_Exercise prompt_
Update the rows below by changing "Instruction" to "Directive" wherever it occurs, and give them back otherwise unchanged. Leave the pictures out of your answer.

_Listed entries_
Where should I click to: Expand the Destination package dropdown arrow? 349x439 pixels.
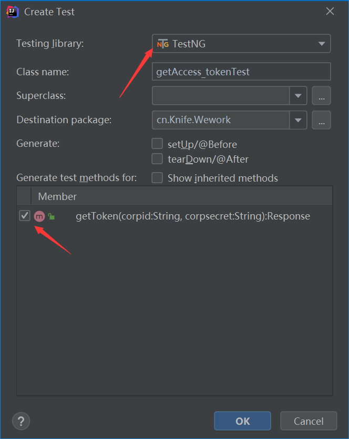(298, 120)
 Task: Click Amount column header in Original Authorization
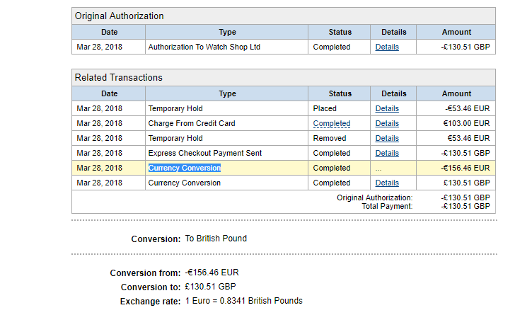pos(456,33)
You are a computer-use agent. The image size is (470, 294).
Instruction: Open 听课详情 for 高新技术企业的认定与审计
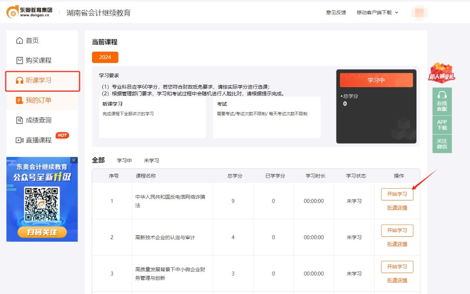click(397, 244)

_Full response_
Where should I click to: Expand the Destination package dropdown arrow? 349x439 pixels.
(298, 120)
 Task: Click Amount column header in Original Authorization
pos(456,33)
You are a computer-use agent. The image size is (470, 294).
Directive: Open 听课详情 for 高新技术企业的认定与审计
click(397, 244)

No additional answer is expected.